USAF Regulation 200-2 (1953–1954)
Air Force Regulation 200-2,[51] issued in 1953 and 1954, defined an Unidentified Flying Object ("UFOB") as "any airborne object which by performance, aerodynamic characteristics, or unusual features, does not conform to any presently known aircraft or missile type, or which cannot be positively identified as a familiar object." The regulation also said UFOBs were to be investigated as a "possible threat to the security of the United States" and "to determine technical aspects involved." The regulation went on to say that "it is permissible to inform news media representatives on UFOB's when the object is positively identified as a familiar object" but added: "For those objects which are not explainable, only the fact that ATIC [Air Technical Intelligence Center] will analyze the data is worthy of release, due to many unknowns involved."[51]
Blue Book and the Condon Committee (1968–1970)
Main article: Condon Committee
A public research effort conducted by the Condon Committee for the USAF and published as the Condon Report arrived at a negative conclusion in 1968.[52] Blue Book closed down in 1970, using the Condon Committee's negative conclusion as a rationale, thus ending official Air Force UFO investigations. However, a 1969 USAF document, known as the Bolender memo, along with later government documents, revealed that non-public U.S. government UFO investigations continued after 1970. The Bolender memo first stated that "reports of unidentified flying objects that could affect national security ... are not part of the Blue Book system," indicating that more serious UFO incidents already were handled outside the public Blue Book investigation. The memo then added, "reports of UFOs which could affect national security would continue to be handled through the standard Air Force procedures designed for this purpose."[note 3] In addition, in the late 1960s a chapter on UFOs in the Space Sciences course at the U.S. Air Force Academy gave serious consideration to possible extraterrestrial origins. When word of the curriculum became public, the Air Force in 1970 issued a statement to the effect that the book was outdated and cadets instead were being informed of the Condon Report's negative conclusion.[53]
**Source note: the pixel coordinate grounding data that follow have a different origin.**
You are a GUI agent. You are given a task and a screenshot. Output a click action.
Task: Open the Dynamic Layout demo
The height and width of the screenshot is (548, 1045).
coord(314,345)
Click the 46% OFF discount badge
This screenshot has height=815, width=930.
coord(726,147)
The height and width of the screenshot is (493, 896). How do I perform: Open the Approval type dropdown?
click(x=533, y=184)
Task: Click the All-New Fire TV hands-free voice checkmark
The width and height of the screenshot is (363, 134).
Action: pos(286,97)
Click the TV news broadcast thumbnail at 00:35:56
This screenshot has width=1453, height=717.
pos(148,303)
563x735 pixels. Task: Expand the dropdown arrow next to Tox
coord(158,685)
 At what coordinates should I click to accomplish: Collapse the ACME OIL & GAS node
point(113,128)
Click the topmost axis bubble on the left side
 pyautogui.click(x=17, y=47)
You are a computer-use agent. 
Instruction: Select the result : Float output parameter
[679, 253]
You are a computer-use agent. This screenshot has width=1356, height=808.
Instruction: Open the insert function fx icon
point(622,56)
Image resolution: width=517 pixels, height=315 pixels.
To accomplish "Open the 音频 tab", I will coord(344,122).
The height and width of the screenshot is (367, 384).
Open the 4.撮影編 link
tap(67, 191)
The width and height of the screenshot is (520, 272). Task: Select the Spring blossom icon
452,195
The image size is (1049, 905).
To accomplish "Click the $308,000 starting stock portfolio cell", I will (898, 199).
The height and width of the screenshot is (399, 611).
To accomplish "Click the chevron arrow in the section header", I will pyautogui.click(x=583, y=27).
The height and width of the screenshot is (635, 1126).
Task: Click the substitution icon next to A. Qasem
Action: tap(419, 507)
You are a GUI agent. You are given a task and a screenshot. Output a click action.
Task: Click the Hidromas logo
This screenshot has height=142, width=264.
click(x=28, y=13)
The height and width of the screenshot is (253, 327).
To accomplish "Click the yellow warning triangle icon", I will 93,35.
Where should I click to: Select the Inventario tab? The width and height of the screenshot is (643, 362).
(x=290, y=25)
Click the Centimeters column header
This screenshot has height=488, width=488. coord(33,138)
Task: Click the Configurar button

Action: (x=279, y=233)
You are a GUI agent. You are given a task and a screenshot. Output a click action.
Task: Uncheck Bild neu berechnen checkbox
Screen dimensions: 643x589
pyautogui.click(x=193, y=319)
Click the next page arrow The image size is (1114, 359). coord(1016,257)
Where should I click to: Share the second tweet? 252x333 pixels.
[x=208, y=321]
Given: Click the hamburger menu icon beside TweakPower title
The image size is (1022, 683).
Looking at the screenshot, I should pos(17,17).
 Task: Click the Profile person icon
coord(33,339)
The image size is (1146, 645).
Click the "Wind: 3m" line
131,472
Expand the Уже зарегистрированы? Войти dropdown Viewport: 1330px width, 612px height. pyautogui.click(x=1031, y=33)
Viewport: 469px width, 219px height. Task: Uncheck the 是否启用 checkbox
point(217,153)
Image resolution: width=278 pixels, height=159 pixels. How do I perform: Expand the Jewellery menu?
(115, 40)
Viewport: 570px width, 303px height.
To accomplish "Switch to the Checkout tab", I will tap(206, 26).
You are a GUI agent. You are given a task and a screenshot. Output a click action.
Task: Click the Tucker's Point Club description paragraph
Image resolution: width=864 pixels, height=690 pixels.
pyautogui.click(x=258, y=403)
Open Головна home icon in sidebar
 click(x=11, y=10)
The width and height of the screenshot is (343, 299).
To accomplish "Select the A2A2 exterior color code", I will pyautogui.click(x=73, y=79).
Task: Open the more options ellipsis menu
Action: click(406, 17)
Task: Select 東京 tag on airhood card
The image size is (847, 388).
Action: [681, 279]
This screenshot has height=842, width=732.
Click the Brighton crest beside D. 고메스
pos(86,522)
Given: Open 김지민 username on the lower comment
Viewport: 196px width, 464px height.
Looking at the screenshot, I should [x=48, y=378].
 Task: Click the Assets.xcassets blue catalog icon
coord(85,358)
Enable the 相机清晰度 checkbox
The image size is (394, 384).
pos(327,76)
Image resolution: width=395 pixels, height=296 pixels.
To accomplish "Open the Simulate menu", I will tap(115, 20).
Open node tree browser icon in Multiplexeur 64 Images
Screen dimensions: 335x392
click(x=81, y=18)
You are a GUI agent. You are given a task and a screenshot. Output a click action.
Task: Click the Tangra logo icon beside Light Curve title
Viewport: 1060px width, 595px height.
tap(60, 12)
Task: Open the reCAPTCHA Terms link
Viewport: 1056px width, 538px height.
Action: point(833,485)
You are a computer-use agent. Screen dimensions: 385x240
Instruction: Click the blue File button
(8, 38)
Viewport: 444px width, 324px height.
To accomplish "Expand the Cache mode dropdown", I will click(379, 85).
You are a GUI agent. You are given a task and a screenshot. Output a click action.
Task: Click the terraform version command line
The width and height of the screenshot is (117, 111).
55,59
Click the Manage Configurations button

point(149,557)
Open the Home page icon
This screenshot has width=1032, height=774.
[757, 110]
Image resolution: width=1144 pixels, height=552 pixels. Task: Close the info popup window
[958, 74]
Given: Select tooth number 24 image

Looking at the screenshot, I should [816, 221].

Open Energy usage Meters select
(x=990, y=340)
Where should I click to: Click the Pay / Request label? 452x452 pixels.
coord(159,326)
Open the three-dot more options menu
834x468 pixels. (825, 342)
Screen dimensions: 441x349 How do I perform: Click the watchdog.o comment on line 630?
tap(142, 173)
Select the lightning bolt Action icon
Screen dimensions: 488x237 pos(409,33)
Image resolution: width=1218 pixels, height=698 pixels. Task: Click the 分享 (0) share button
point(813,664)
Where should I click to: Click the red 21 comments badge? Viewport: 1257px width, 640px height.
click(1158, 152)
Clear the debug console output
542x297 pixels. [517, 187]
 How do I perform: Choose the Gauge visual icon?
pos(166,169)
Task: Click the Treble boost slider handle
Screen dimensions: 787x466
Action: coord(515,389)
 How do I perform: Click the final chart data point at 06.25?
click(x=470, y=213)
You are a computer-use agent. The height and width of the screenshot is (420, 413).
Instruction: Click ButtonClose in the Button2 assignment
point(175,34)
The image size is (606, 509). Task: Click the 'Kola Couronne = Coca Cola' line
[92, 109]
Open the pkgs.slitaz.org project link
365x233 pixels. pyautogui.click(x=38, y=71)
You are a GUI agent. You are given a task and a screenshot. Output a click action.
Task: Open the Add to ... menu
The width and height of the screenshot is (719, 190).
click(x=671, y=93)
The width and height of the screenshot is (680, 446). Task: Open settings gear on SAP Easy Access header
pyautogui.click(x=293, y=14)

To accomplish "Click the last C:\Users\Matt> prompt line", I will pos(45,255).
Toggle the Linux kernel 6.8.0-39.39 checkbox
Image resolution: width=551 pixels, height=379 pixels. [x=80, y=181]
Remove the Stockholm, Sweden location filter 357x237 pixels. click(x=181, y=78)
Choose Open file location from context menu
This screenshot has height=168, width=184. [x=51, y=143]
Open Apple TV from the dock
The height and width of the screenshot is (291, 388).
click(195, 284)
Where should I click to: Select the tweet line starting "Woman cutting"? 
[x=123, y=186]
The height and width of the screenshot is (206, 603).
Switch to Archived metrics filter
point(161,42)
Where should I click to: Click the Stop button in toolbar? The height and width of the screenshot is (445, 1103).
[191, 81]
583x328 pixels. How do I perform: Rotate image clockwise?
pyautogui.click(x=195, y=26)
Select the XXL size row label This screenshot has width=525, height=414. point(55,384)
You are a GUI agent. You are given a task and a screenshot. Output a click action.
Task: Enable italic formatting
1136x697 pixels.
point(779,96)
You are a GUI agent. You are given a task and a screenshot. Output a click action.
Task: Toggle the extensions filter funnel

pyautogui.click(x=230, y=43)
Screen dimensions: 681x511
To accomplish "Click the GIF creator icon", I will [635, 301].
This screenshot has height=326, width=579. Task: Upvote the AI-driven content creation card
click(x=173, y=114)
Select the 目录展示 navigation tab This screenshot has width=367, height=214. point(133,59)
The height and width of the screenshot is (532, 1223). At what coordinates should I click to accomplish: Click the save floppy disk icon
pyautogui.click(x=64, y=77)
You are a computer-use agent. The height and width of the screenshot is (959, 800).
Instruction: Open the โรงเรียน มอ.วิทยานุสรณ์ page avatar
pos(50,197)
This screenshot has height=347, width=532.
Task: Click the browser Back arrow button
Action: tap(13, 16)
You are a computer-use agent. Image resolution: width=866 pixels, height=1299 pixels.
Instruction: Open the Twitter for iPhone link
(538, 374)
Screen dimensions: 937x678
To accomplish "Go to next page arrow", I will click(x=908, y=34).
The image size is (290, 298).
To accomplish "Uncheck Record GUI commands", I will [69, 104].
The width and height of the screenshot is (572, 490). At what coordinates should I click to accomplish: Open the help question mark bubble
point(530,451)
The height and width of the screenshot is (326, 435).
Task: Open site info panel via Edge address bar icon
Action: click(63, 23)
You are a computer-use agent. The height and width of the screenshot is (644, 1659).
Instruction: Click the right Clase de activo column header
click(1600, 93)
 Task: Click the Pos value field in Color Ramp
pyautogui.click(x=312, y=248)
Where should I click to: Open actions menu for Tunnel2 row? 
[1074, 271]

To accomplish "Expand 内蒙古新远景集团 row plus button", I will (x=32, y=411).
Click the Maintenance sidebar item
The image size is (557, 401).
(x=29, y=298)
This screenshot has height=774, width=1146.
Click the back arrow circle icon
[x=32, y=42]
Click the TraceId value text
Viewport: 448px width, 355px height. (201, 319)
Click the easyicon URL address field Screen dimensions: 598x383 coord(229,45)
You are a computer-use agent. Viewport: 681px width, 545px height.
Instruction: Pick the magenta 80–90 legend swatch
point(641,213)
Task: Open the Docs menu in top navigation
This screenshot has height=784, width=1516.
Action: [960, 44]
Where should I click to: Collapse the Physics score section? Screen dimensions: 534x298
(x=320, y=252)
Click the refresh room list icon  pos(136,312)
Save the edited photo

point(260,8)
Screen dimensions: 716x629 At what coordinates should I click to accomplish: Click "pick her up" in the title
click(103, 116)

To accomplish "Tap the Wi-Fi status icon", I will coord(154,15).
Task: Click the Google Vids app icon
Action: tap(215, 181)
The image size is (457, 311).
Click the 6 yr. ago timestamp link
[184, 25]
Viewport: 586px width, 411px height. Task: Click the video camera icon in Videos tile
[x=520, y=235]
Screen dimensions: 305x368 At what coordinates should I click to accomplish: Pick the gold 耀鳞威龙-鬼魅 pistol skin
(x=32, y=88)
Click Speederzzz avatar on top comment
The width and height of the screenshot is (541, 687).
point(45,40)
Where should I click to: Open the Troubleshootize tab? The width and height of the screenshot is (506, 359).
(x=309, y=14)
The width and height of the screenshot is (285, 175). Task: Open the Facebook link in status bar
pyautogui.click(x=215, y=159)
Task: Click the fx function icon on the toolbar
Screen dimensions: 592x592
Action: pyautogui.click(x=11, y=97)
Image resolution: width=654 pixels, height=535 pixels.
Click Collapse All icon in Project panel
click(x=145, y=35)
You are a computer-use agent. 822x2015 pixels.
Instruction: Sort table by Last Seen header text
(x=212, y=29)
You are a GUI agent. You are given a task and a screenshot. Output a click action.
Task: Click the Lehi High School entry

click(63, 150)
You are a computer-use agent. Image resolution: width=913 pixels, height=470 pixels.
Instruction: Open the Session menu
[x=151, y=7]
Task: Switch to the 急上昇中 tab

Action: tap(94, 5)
Controversy surrounded the report, both before and after its release. It has been observed that the report was "harshly criticized by numerous scientists, particularly at the powerful AIAA ... [which] recommended moderate, but continuous scientific work on UFOs."[52] In an address to the AAAS, James E. McDonald said he believed science had failed to mount adequate studies of the problem and criticized the Condon Report and earlier studies by the USAF as scientifically deficient. He also questioned the basis for Condon's conclusions[54] and argued that the reports of UFOs have been "laughed out of scientific court".[55] J. Allen Hynek, an astronomer who worked as a USAF consultant from 1948, sharply criticized the Condon Committee Report and later wrote two nontechnical books that set forth the case for continuing to investigate UFO reports.
Ruppelt recounted his experiences with Project Blue Book, a USAF investigation that preceded Condon's.[56]
FOIA release of documents in 1978
According to a 1979 New York Times report, "records from the C.I.A., the F.B.I. and other Federal agencies" ("about 900 documents — nearly 900 pages of memos, reports and correspondence") obtained in 1978 through the Freedom of Information Act request, indicate that "despite official pronouncements for decades that U.F.O.'s were nothing more than misidentified aerial objects and as such were no cause for alarm ... the phenomenon has aroused much serious behind‐the‐scenes concern" in the US government. In particular, officials were concerned over the "approximately 10%" of UFO sightings which remained unexplained, and whether they might be Soviet aircraft and a threat to national security.[57] Officials were concerned about the "risk of false alerts", of "falsely identifying the real as phantom”, and of mass hysteria caused by sightings. In 1947, Brigadier General George F. Schulgen of Army Air Corps Intelligence, warned “the first reported sightings might have been by individuals of Communist sympathies with the view to causing hysteria and fear of a secret Russian weapon.”[57]
White House statement of November 2011
In November 2011, the White House released an official response to two petitions asking the U.S. government to acknowledge formally that aliens have visited this planet and to disclose any intentional withholding of government interactions with extraterrestrial beings. According to the response:
The U.S. government has no evidence that any life exists outside our planet, or that an extraterrestrial presence has contacted or engaged any member of the human race...no credible information to suggest that any evidence is being hidden from the public's eye....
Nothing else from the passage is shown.